## DIRECTIONS FOR THIS TASK
Each line from the one holding "Instruction: Open the" through the end of the records should be returned exactly, while pictures are skipped.

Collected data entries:
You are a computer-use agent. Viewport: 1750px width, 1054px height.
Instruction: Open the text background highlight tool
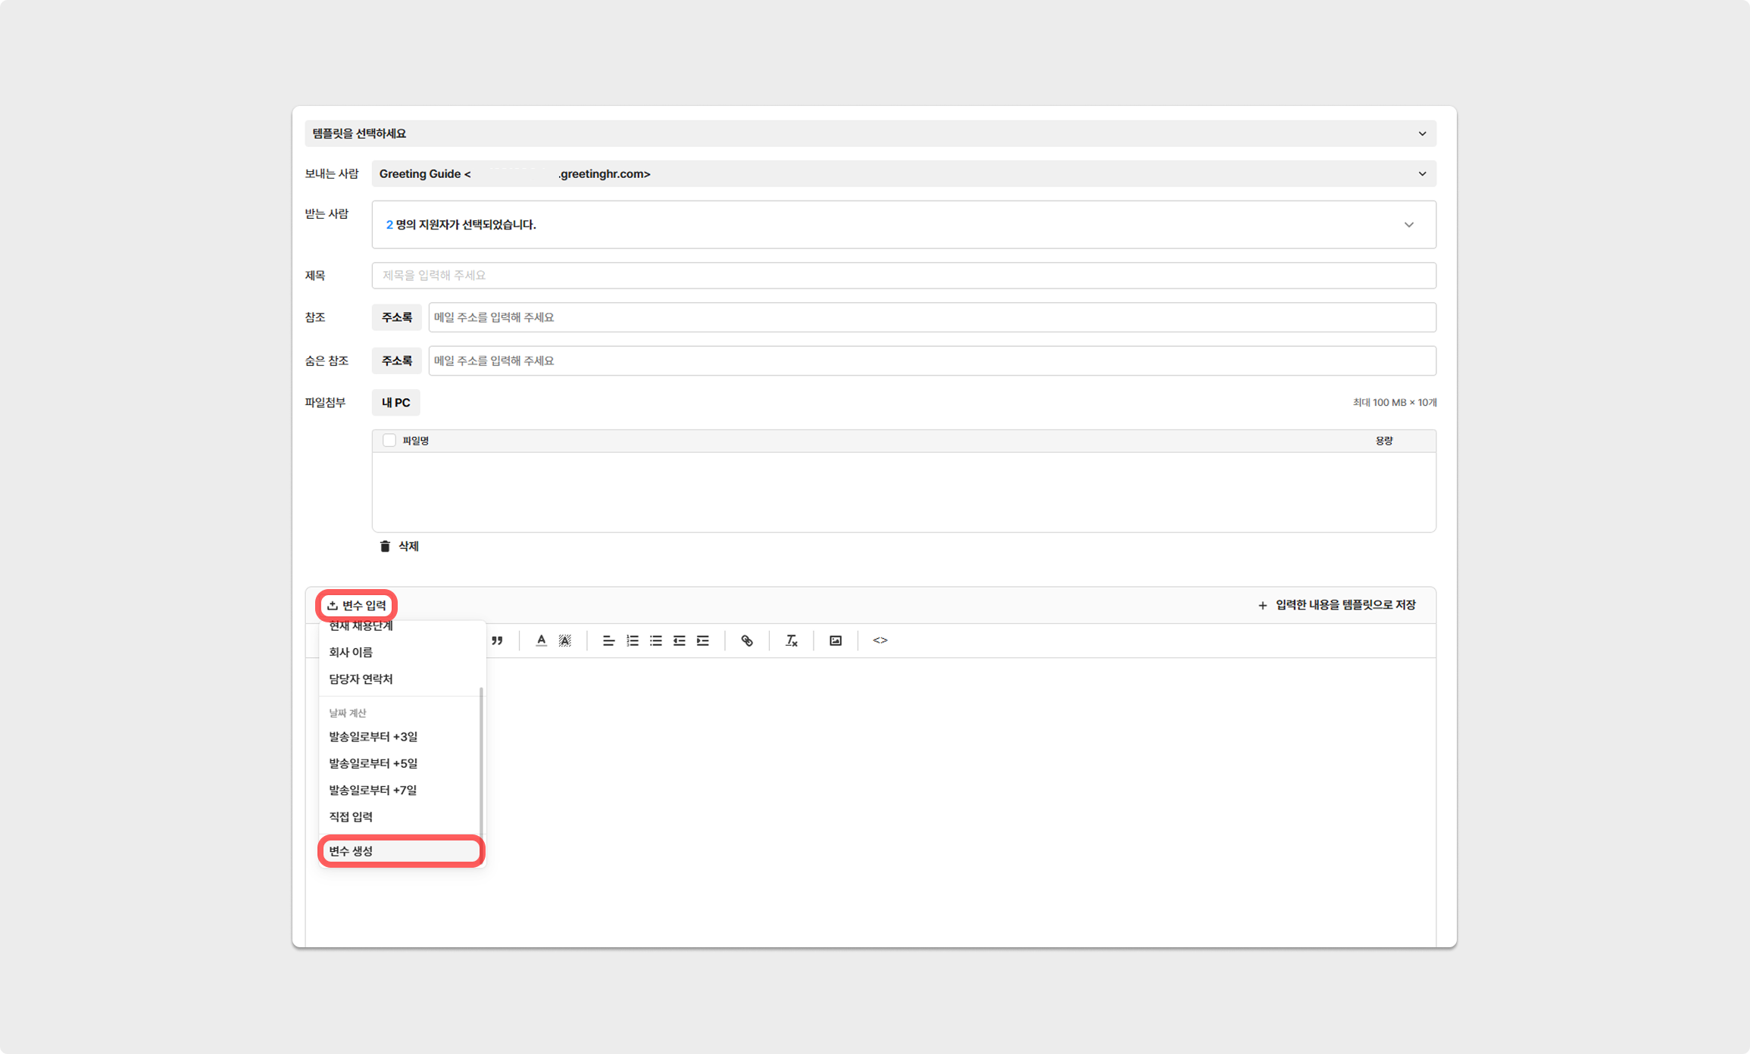(x=565, y=641)
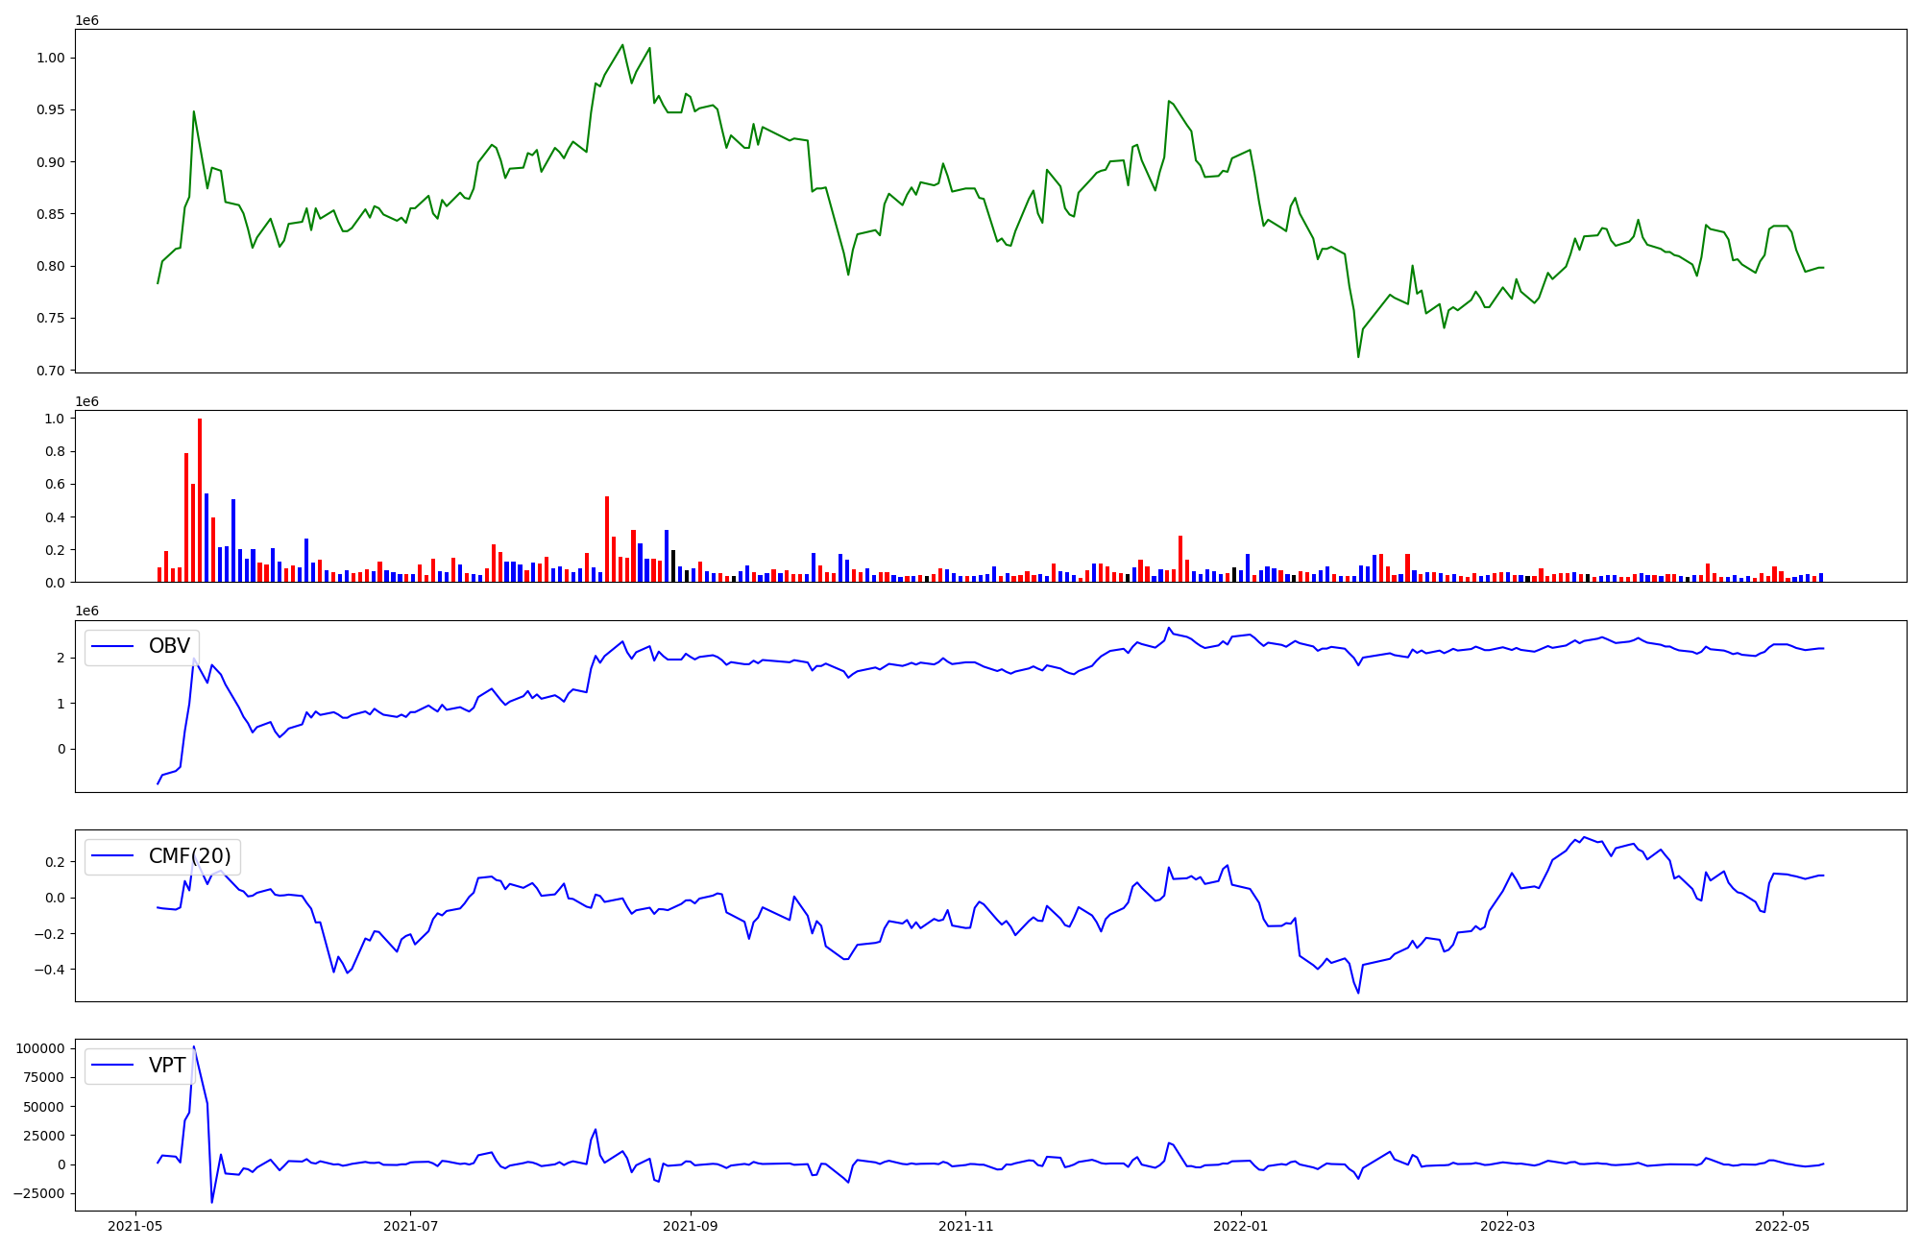Viewport: 1921px width, 1248px height.
Task: Select the 2021-07 x-axis date label
Action: 410,1226
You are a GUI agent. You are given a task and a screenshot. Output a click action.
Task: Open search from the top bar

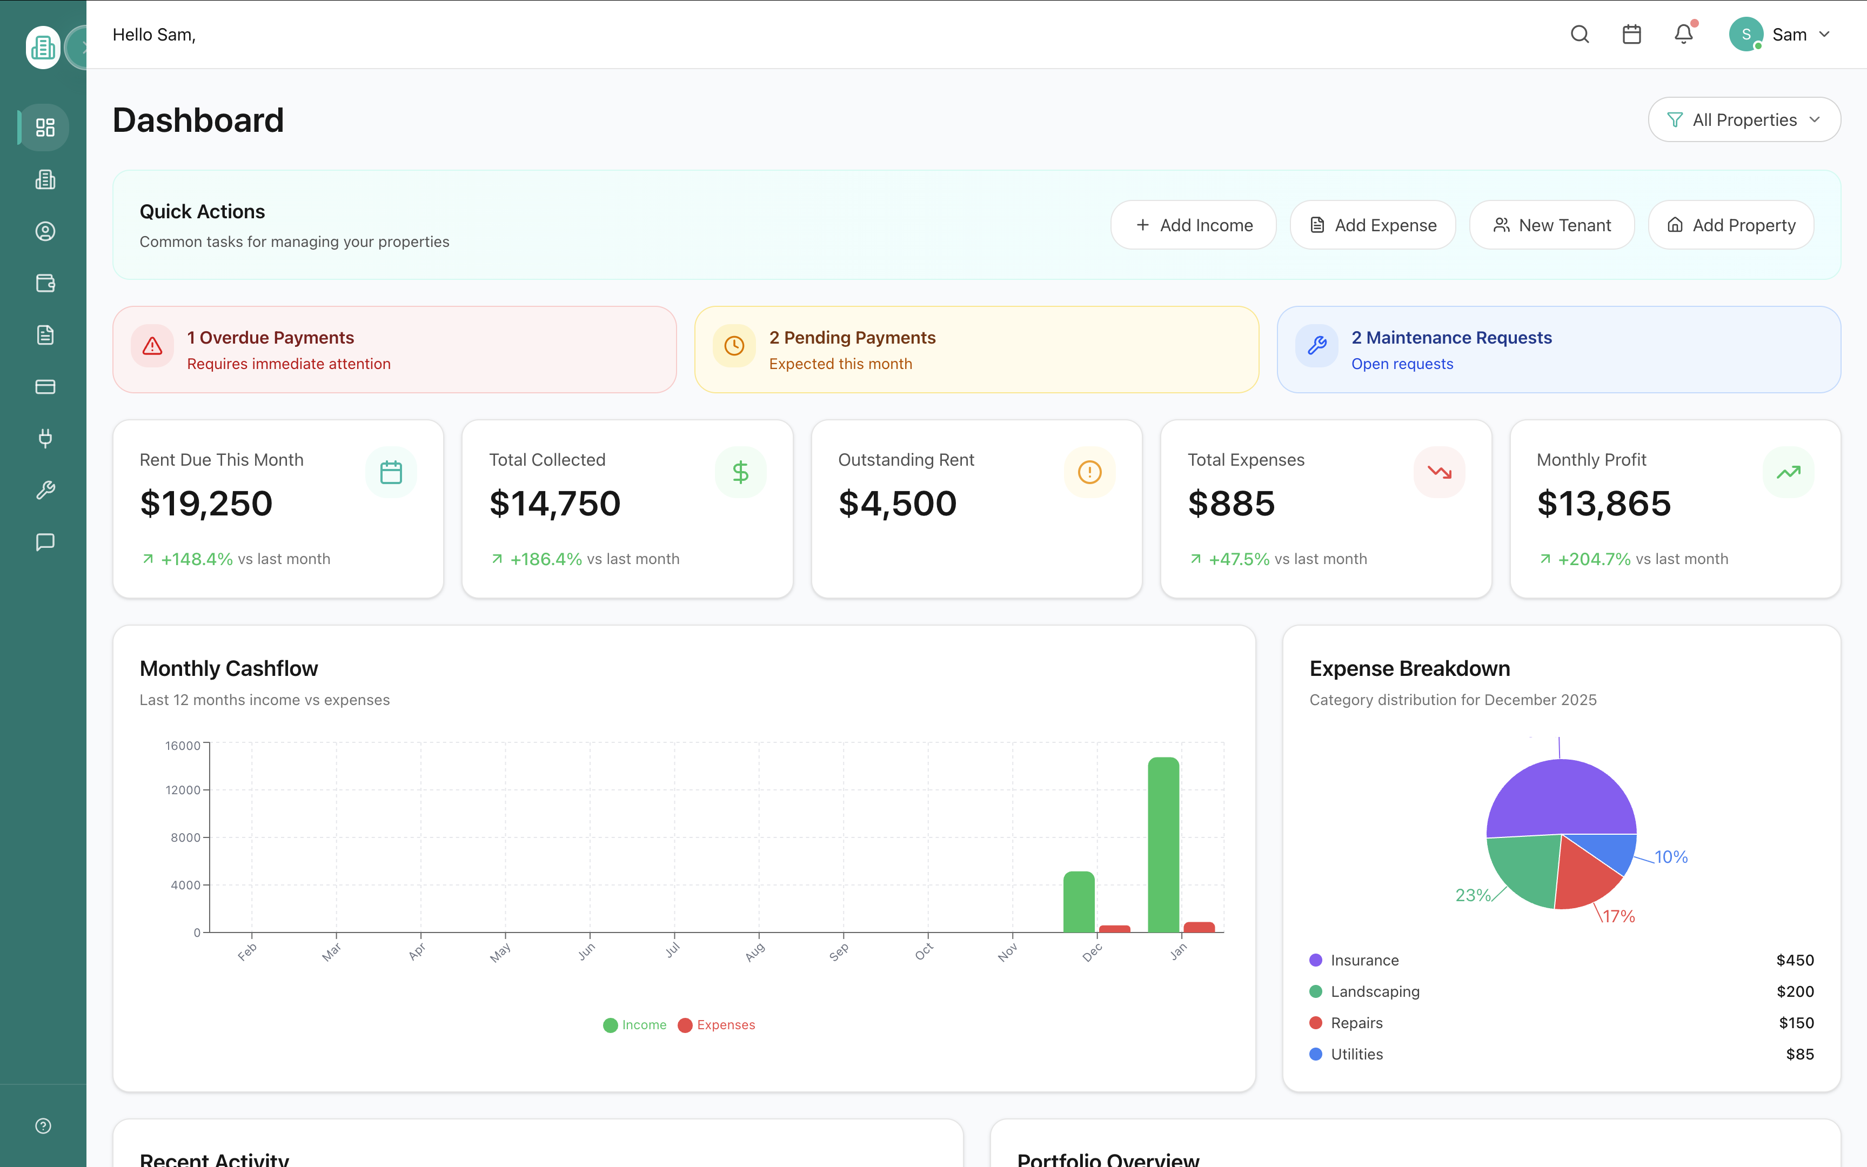1579,34
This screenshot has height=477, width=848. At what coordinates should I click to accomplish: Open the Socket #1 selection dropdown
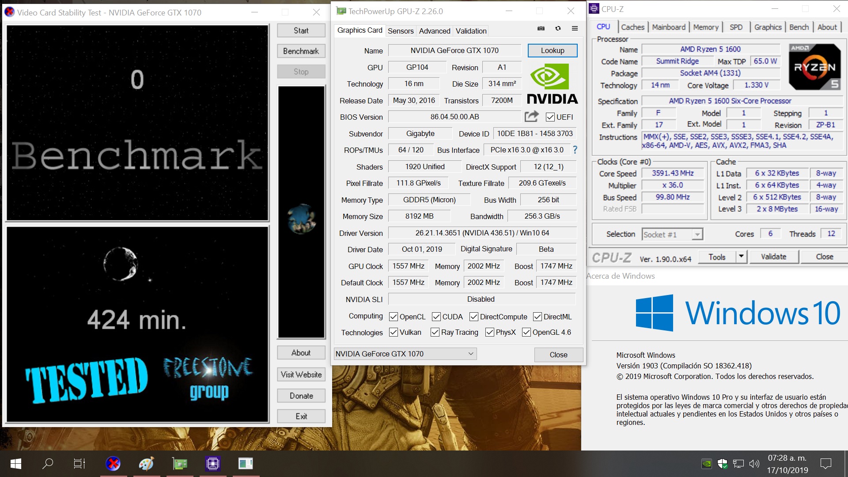tap(697, 235)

## TASK RESULT
Instruction: Open the text background highlight tool
(x=565, y=641)
Viewport: 1921px width, 1248px height.
Task: Select the 2021-07 x-axis date label
Action: 410,1226
You are a GUI agent. You are given a task and a screenshot. Output a click action.
Task: Open search from the top bar

1579,34
This screenshot has height=477, width=848. At what coordinates should I click to accomplish: Open the Socket #1 selection dropdown
tap(697, 235)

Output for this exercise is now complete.